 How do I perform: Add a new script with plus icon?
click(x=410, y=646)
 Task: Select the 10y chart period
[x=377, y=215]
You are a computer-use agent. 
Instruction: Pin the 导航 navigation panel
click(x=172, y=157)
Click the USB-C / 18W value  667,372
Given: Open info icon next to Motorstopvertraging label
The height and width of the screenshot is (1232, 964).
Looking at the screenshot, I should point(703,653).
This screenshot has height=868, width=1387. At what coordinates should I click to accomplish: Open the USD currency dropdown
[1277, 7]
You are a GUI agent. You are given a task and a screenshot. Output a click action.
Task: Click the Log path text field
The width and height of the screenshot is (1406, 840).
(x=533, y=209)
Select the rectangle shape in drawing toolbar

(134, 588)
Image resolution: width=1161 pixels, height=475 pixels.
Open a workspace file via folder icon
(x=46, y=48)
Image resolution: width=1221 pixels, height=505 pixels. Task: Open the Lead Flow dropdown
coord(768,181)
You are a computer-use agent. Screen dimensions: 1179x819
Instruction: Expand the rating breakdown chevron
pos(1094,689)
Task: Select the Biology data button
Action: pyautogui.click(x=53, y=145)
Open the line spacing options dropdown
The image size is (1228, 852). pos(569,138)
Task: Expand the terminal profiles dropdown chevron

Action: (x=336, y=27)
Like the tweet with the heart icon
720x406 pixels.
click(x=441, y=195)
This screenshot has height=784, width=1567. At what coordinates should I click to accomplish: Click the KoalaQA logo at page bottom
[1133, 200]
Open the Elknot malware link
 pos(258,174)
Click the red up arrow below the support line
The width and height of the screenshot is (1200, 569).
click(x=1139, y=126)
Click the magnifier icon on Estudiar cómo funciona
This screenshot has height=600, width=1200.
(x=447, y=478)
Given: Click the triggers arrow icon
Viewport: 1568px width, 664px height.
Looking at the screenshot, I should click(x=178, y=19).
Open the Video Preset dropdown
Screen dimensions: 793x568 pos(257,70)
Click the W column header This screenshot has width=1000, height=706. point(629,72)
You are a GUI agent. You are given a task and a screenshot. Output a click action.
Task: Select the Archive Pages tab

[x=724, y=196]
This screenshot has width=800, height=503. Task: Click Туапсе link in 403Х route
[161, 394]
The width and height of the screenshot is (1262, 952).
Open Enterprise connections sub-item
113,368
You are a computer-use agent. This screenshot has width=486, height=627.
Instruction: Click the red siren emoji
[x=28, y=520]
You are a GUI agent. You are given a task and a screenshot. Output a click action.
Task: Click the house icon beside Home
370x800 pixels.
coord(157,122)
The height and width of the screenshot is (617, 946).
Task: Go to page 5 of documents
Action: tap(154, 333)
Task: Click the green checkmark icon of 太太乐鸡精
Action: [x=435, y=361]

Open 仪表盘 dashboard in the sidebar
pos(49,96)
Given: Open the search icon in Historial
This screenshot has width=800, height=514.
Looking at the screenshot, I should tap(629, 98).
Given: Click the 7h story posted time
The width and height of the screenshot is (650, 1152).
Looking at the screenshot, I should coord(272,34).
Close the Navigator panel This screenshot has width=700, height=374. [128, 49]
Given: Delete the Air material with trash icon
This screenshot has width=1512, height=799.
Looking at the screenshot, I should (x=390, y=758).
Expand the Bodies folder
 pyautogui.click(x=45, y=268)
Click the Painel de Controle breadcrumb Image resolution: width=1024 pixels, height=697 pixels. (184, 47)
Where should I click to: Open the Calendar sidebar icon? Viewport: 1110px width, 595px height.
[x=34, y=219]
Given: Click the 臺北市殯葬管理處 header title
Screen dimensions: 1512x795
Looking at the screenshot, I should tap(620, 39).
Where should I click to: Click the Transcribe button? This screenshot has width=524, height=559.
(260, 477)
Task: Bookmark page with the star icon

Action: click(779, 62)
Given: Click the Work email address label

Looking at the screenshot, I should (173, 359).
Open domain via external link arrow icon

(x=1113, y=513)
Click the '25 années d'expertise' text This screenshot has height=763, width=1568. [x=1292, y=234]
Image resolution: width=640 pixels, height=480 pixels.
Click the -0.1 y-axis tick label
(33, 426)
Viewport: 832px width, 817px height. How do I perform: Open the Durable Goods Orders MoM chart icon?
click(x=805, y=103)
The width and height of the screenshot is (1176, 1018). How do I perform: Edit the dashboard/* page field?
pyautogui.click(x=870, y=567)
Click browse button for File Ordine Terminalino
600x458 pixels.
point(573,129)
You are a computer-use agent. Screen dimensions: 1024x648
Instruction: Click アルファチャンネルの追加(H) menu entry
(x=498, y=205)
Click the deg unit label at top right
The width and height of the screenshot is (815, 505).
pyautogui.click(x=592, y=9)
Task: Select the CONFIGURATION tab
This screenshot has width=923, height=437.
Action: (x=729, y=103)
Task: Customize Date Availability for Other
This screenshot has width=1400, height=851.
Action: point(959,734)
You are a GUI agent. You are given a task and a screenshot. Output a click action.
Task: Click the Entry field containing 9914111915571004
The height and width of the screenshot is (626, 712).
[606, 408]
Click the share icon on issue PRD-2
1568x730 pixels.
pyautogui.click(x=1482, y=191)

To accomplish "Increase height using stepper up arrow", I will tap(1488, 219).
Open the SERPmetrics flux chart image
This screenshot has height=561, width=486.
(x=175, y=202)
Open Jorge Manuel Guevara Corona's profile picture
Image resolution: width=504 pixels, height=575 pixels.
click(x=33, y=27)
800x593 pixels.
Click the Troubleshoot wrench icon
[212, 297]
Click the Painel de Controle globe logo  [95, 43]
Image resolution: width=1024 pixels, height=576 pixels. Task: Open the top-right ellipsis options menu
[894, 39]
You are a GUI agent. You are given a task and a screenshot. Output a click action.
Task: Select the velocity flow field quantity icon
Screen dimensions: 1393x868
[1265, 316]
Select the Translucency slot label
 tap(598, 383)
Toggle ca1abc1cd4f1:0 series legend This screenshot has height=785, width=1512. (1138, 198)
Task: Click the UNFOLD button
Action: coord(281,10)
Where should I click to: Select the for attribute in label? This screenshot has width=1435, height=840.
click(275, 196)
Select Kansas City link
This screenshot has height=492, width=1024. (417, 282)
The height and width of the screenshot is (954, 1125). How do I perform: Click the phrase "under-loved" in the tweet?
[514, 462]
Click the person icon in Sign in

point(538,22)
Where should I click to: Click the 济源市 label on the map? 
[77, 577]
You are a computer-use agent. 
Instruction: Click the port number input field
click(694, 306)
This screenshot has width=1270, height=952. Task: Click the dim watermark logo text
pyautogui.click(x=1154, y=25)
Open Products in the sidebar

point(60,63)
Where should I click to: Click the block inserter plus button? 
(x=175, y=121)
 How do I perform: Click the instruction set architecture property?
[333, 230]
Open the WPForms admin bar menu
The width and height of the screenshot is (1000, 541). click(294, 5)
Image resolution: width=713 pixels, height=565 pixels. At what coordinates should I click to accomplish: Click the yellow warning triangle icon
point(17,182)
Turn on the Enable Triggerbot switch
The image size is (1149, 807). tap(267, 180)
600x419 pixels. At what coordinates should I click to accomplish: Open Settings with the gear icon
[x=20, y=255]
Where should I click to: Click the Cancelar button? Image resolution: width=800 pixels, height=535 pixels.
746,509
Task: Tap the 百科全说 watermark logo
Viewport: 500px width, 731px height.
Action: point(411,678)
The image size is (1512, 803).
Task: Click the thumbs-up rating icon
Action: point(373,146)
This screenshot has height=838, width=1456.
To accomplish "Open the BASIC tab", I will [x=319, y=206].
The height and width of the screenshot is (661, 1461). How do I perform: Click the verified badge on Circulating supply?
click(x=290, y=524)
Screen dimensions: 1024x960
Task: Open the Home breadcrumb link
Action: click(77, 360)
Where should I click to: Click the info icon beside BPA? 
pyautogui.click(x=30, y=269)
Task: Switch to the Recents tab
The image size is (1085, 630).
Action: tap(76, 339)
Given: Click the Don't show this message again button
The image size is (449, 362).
• • • •
• **Problem to solve**: Output the lines in the part that opens with the line containing "This screenshot has width=1270, height=952." and closes with the line containing "The width and height of the screenshot is (1000, 541)." as a numbered list, leaving out any blank lines.

• **Solved exercise**:
1. This screenshot has width=1270, height=952. Task: Click the dim watermark logo text
2. pyautogui.click(x=1154, y=25)
3. Open Products in the sidebar
4. point(60,63)
5. Where should I click to: Click the block inserter plus button? 
6. (x=175, y=121)
7.  How do I perform: Click the instruction set architecture property?
8. [333, 230]
9. Open the WPForms admin bar menu
10. The width and height of the screenshot is (1000, 541). click(294, 5)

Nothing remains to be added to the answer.